The company ceased writing financial guaranty insurance policies in 2008, and in 2009 it reported a deficit in policyholders' surplus of approximately $866 million, according to the FGIC Rehabilitation website.
That same year, the department ordered FGIC to stop paying claims.
Subsequently, FGIC has been unable to eliminate the impairment, prompting the Financial Services Department to place the insurer in rehabilitation.
According to the FGIC Rehabilitation website, the order of rehabilitation is not a death knell for the company. In fact, the site says that the order does not mean the company will go into liquidation and that several steps can be taken—including the restructuring of insurance policies, sales of assets or a merger—to solve the solvency issue.

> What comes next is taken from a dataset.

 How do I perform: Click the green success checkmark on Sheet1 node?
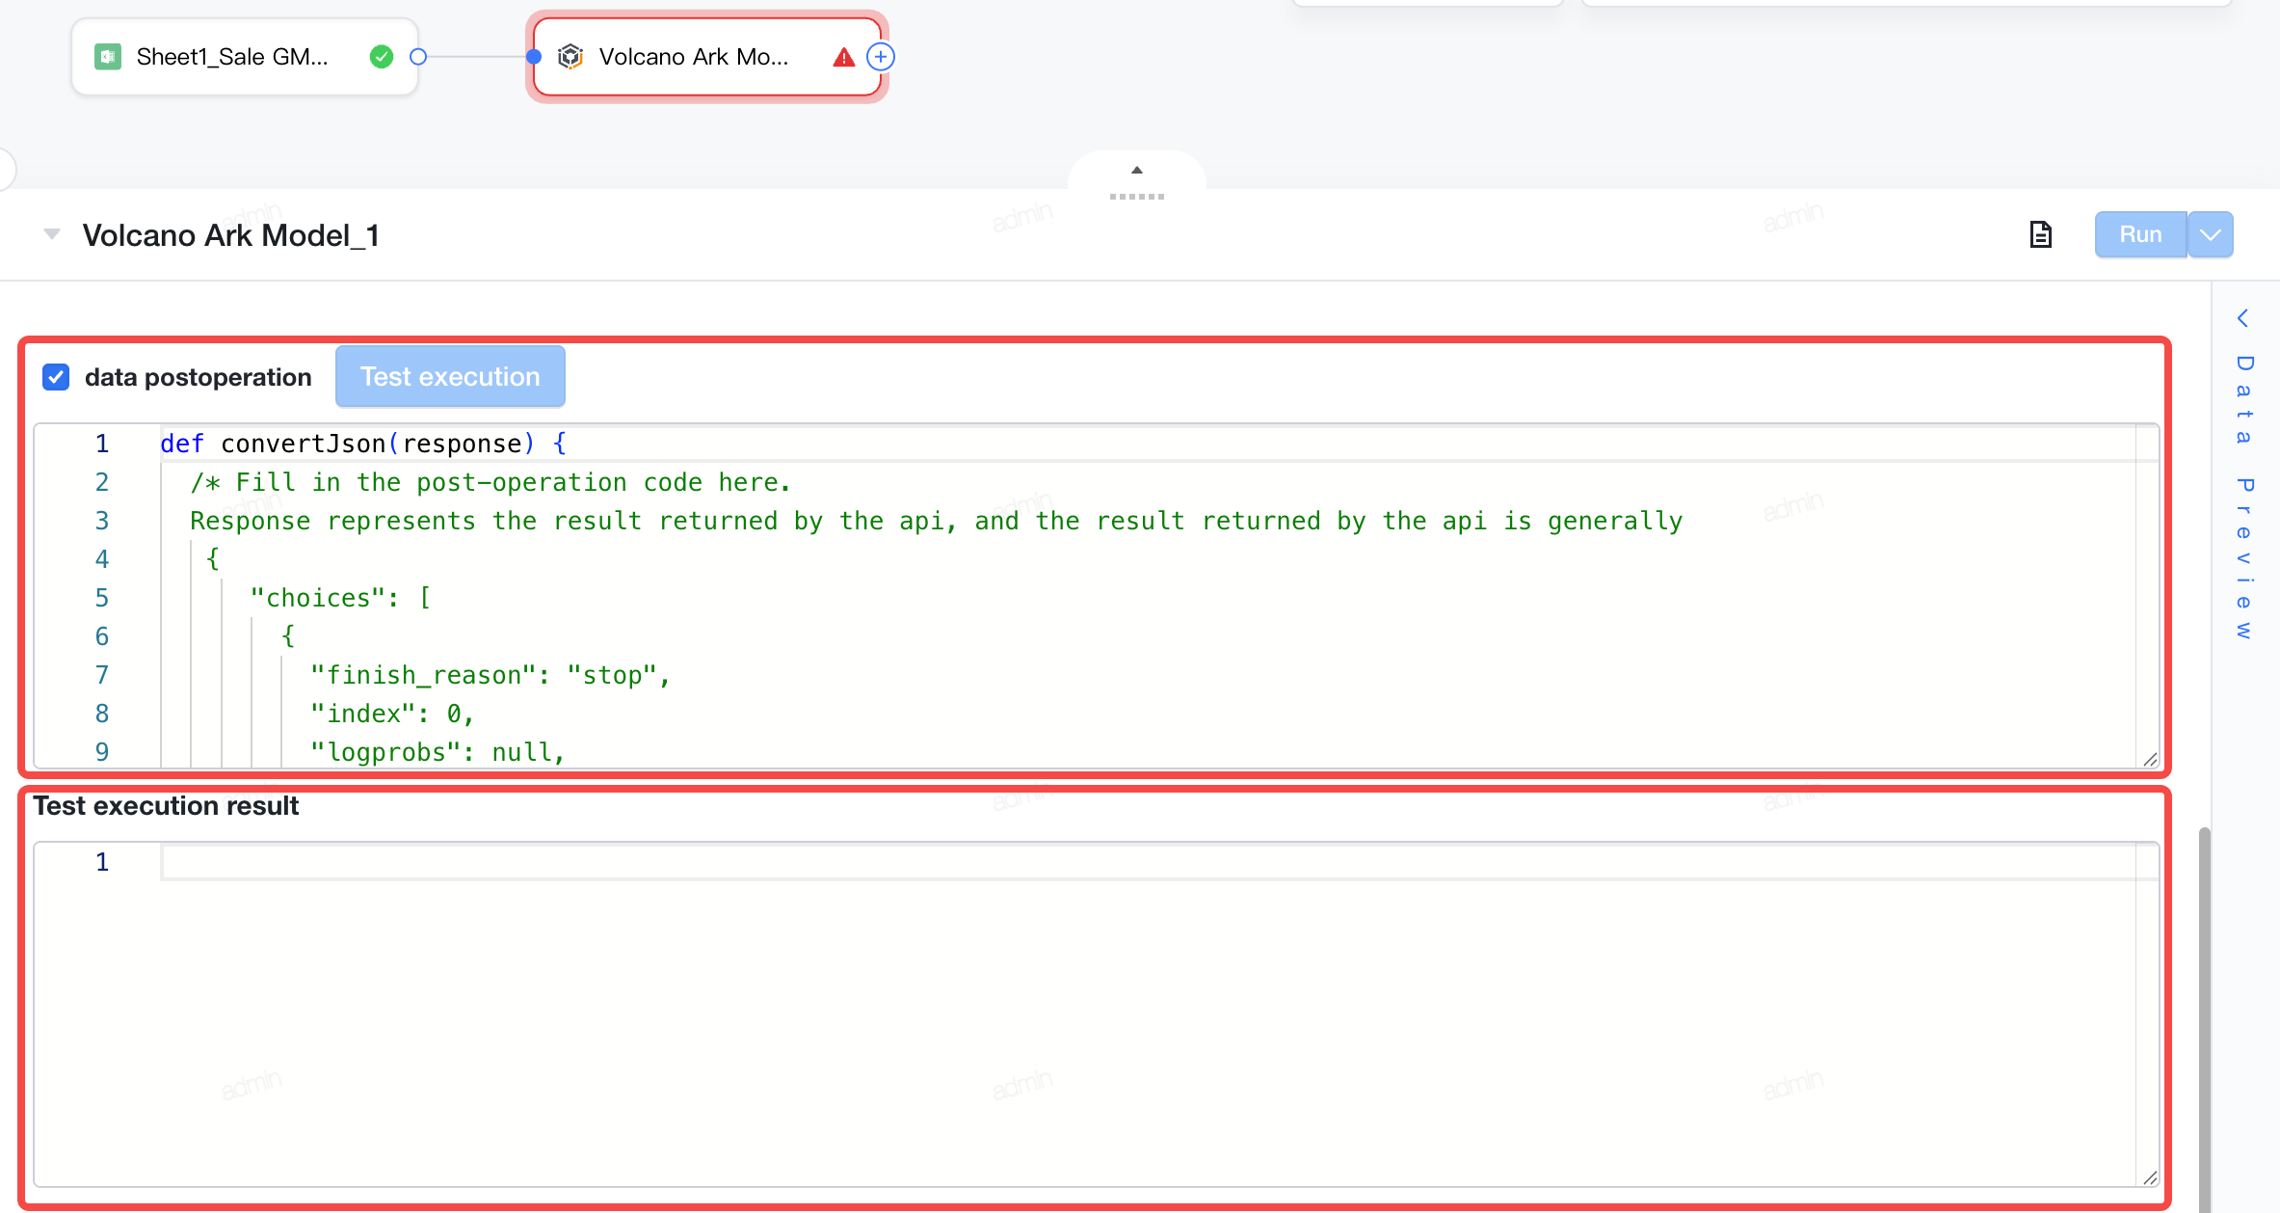[x=382, y=57]
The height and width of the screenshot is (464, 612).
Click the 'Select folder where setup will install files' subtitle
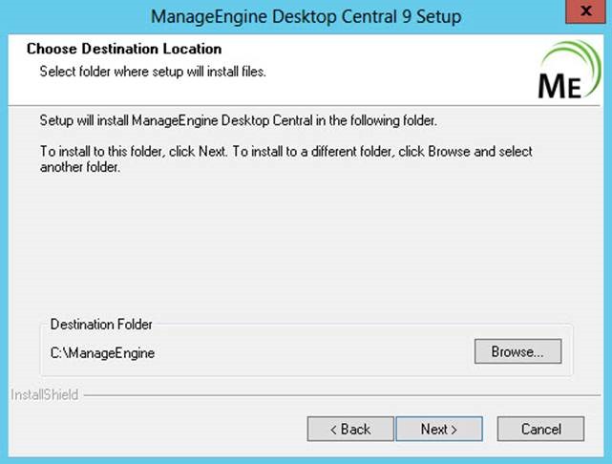pos(153,72)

Asked about the company's chances of coming out of rehabilitation, Charlie Ruoff, president of CR Market Strategies in New York, a consulting firm, says it depends on FGIC's financial position and its ability to find a market going forward.
While he knows of one company that successfully came out of rehabilitation a few years ago in New York (Interboro came out of rehabilitation about five years ago), that was a personal-lines company with a market to return to.
He says even if the department is able to sort through the financial issues and bring it back, the market for guaranty insurance is out of the mainstream and is difficult to get into.
He says the municipal bond market is not as active as it was years ago because sponsors are finding that there is no advantage to having insurance on the bonds. Insurance is not improving the rating position of the municipal bonds, and is just adding costs that investors are not interested in paying. For an “A” rated bond or higher, he says insurance is not required.
“I think the idea here is the preservation of assets for the purpose of taking care of the liabilities, and the potential for rehabilitation…I don't hold much of an outlook for that because I don't know what getting back into that marketplace really means,” says Ruoff.
“There is not much of a marketplace left for financial guaranty insurers the way we are currently going,” he adds.
It would be good to get the insurer back into shape, adds Ruoff, because the New York state guaranty fund does not cover bond insurance.
For policyholders, they have to wait and see “what cents on the dollar they will get from the rehabilitation effort,” Ruoff notes.